うちの猫は神経質で気難しいところがあって、知らない人に愛想を振り撒くようなタイプの猫ではない。……と思っていた。家の外ではちょっと違うのかもしれない。
「知らない人の家にはさすがに入らないと思います……たぶん……」
「それならいいんだけどね。猫嫌いな人もいるから。よく庭でお野菜を作ってたりするでしょ? 猫がおしっこすると、そういうのが枯れちゃうのよ」
「そうなんですか」
「そうなの。あら、ほら、お宅の猫ちゃん」
言われて見ると、うちの猫がお隣の家の中から僕を見つめていた。
人の家で何してるんですか、まったく……と思ったものの、お隣の奥さんは気にしていないようだった。

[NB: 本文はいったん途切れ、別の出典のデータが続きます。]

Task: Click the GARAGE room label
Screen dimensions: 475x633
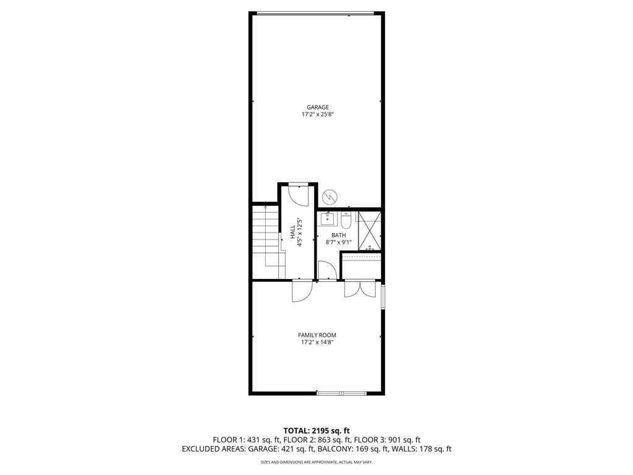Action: [x=318, y=107]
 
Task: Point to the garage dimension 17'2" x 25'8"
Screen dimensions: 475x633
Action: [x=318, y=114]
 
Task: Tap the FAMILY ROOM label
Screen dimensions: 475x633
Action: [x=318, y=335]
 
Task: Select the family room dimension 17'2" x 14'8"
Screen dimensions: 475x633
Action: [x=318, y=342]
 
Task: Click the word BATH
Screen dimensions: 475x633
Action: [x=338, y=235]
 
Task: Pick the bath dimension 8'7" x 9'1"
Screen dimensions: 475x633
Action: [x=338, y=242]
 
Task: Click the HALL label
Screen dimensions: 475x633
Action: [x=292, y=232]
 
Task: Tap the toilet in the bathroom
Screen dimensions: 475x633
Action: [x=346, y=220]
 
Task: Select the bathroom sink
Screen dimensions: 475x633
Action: [x=326, y=219]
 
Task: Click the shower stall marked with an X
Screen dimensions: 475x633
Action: [x=369, y=230]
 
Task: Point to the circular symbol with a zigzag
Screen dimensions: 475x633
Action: [x=329, y=197]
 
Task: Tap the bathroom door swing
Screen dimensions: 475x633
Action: [x=327, y=271]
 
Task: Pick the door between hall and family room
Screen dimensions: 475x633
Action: [x=302, y=291]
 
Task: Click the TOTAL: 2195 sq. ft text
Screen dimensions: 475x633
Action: [x=316, y=430]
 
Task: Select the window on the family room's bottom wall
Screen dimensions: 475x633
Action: [x=341, y=393]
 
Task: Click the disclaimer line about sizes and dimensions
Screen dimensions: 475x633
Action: [x=316, y=462]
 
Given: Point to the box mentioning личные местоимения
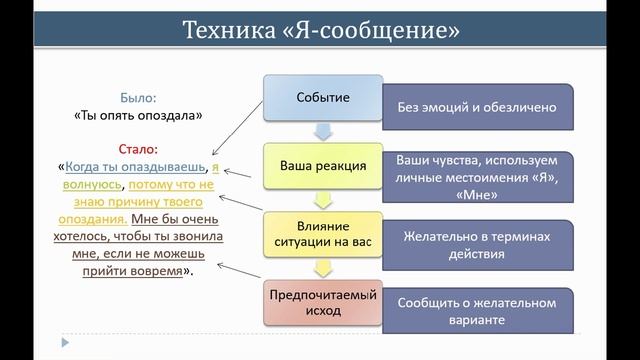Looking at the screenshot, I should coord(475,176).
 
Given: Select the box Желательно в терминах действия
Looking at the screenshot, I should coord(475,245).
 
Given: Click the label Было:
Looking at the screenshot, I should coord(138,99).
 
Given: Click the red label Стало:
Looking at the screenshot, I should coord(138,148).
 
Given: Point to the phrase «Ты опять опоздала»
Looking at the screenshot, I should coord(138,115).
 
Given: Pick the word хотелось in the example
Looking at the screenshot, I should coord(87,237).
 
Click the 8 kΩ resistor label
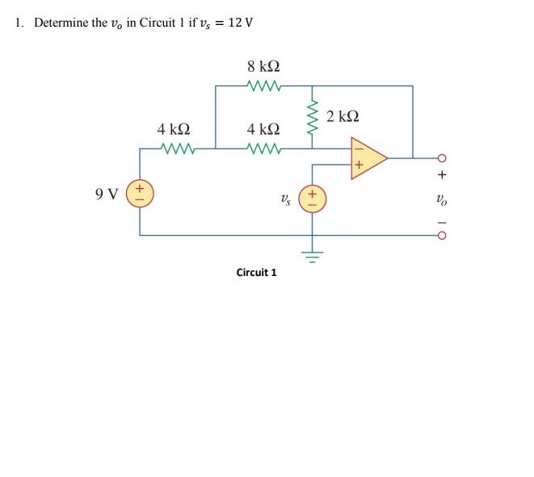265,66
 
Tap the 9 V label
106,194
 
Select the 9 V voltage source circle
141,194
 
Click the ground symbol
313,257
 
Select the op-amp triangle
367,157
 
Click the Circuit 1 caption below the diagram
256,272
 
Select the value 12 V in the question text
240,22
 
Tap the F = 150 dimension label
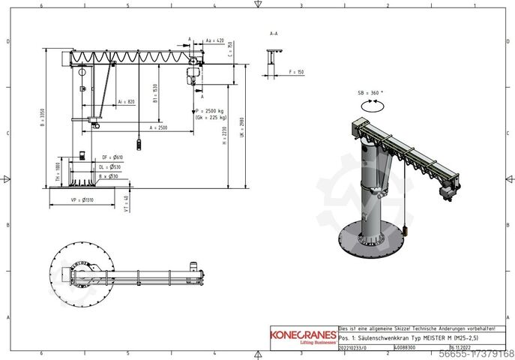tap(296, 72)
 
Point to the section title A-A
tap(274, 34)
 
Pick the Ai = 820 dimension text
tap(127, 101)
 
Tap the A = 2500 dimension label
tap(157, 128)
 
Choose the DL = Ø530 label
tap(110, 166)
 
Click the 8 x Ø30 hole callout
tap(109, 176)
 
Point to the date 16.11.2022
tap(460, 348)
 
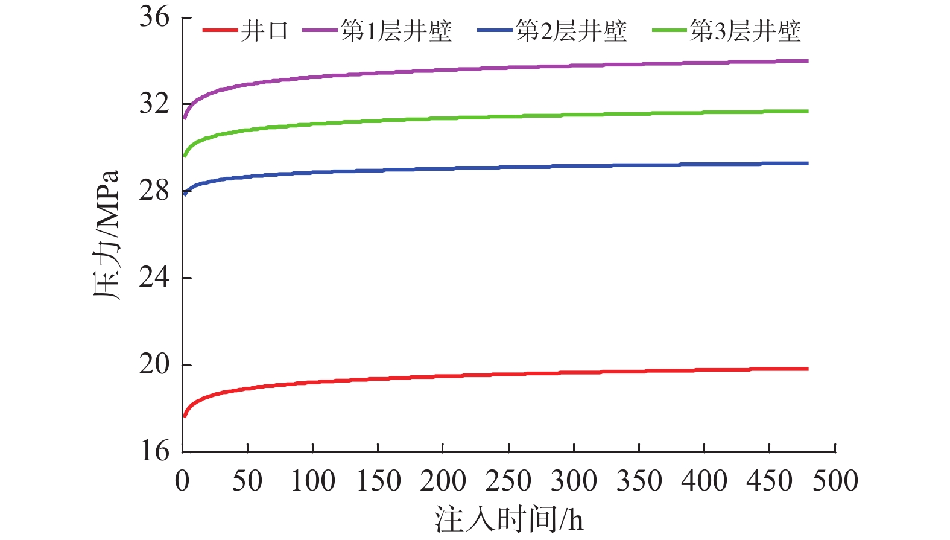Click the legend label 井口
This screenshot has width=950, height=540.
pyautogui.click(x=265, y=31)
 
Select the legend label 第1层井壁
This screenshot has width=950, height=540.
pyautogui.click(x=396, y=31)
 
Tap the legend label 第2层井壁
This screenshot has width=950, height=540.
pyautogui.click(x=571, y=31)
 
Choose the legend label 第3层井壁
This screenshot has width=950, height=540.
pyautogui.click(x=746, y=31)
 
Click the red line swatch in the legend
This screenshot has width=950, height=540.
pyautogui.click(x=220, y=30)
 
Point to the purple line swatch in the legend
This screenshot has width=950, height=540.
pyautogui.click(x=320, y=30)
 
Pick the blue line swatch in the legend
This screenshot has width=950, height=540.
pyautogui.click(x=495, y=30)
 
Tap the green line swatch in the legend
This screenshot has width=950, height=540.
pyautogui.click(x=670, y=30)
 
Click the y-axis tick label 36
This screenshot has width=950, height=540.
pyautogui.click(x=154, y=17)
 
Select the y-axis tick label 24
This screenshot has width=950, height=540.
pyautogui.click(x=154, y=278)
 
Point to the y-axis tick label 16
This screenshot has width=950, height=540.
pyautogui.click(x=154, y=451)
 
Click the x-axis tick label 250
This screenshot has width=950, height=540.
pyautogui.click(x=508, y=481)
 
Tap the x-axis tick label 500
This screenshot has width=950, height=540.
pyautogui.click(x=835, y=481)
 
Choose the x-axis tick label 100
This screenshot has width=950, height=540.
pyautogui.click(x=312, y=481)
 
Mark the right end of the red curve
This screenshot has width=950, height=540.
pyautogui.click(x=808, y=369)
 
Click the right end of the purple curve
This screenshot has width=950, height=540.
pyautogui.click(x=808, y=61)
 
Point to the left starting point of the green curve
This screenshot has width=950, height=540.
pyautogui.click(x=185, y=156)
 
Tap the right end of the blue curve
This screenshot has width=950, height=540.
pyautogui.click(x=808, y=164)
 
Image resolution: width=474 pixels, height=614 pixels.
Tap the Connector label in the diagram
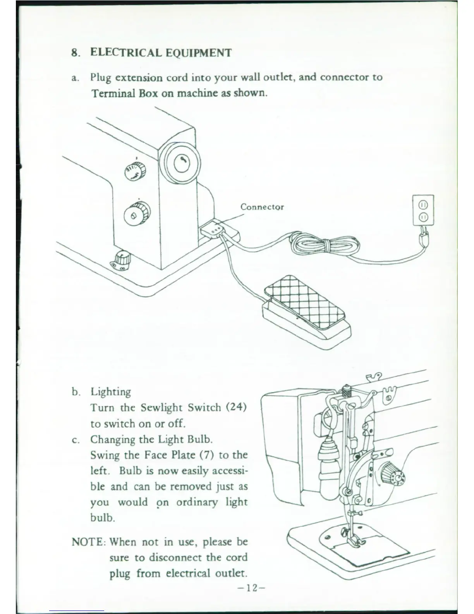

それはいいのだけど、猫の様子がおかしい。ガラスにぴったり張り付いている感じだし、なんか空中にいるような気がするし……この状態のうちの猫を最近見た気がする。
これ、なんだろうなあ、と近づいてみると、うちの猫はお隣の家の網戸によじ登っていた。
「おいいいいい! 何してるんですか! いったい何を聞いていたんですか!」
うちの猫は、「いまいいところなんだから邪魔しないで」という顔で、僕の事を無視していた。
お隣の奥さんがうふふ、と笑っている。
「降りて! 降りてください!」
身振りで降りるように伝えても猫は降りようとしない。網戸につかまったまま、横移動を始めてしまった。ガラス越しにガリガリという音が聞こえている。
「あああごめんなさい! 本当にごめんなさい!」
「あら、いいのよー。猫ちゃんがやってることなんだから」
「いやいや……もう……本当に……」
頭を抱えていると、お隣の奥さんが猫を捕まえてつれてきてくれた。
「網戸に登るのはダメだって言いましたよね!」
お尻をペチンと叩くと、うちの猫は「シャー!」と背中の毛を逆立てながら走り去っていった。
もう、無茶苦茶だ……。
「本当にごめんなさい……そうだ! 草むしりしてたんですよね。手伝います! というか僕がします!」
「あらあ、いいのよ。あなたそういうこと気にしすぎだから。気にしなくていいのよ。あっ、でもちょっと来て」
とつれていかれたのは家の前の道路だった。
「この付近のお宅、みんな庭をきれいに手入れしてるでしょ」
「ああ、きれいな庭が多いですよねえ」
「でもね、庭がきれいなのに、道路沿いに草が生えちゃってるのよ」
言われてみるとそのとおりだった。うちの前の道路も、草が結構伸びている。
「これ、気になってたから、二人で刈っちゃいましょう」
「はい!」
というわけで道路沿いの草むしりをすることになった。
軍手を持ってきた僕に、お隣の奥さんが言う。
「ところであなた、ハーブってわかる?」
「わかります。僕は吸ったことないですけど」
「そうよね、わからないわよね。あのね、あそこのお宅なんか特にそうなんだけど、庭にハーブを植えてたりするのよ。料理に使うの。道路沿いにも生えてるから、ハーブは残して、雑草だけ抜いていこうと思うの」
「なるほど」
「見分けがつかないわよね。ほらこれ、バジルよ」
お隣の奥さんが指差しているのは、確かに普通の草とは違う印象の草だった。
「それでそこの樹が月桂樹ね」
「ええっ、月桂樹ってこんなところに生えてるものなんですか! 人里離れた山奥で、満月の夜、月の光の下でしか見つけることができない幻の植物のようなイメージがありました」
「そんなわけないでしょ。それからこれがタイム」
「タイム……?」
名前だけは聞いたことがあるような気がした。
「この草は……ハーブかしら? どっちだったかしら。きれいに植えてあるようにも見えるし……」
「まかせてください!」
問題の葉っぱをちぎって口に含んだ。しっかりかみ締めて味を確かめると、口の中いっぱいに草の味が広がった。
「これは草です。草の味しかしません!」
「ええ……そう……。とにかく、これでだいたいわかったわね。草だけ抜いてちょうだい」
「はい。ばっちりです!」
「念のために確認するけど、いまあなたが抜いたのがバジルよ」
「あああ!」
お隣の奥さんの指導の下で草を抜いていると、うちの猫が近づいてきて、僕の様子を眺めていた。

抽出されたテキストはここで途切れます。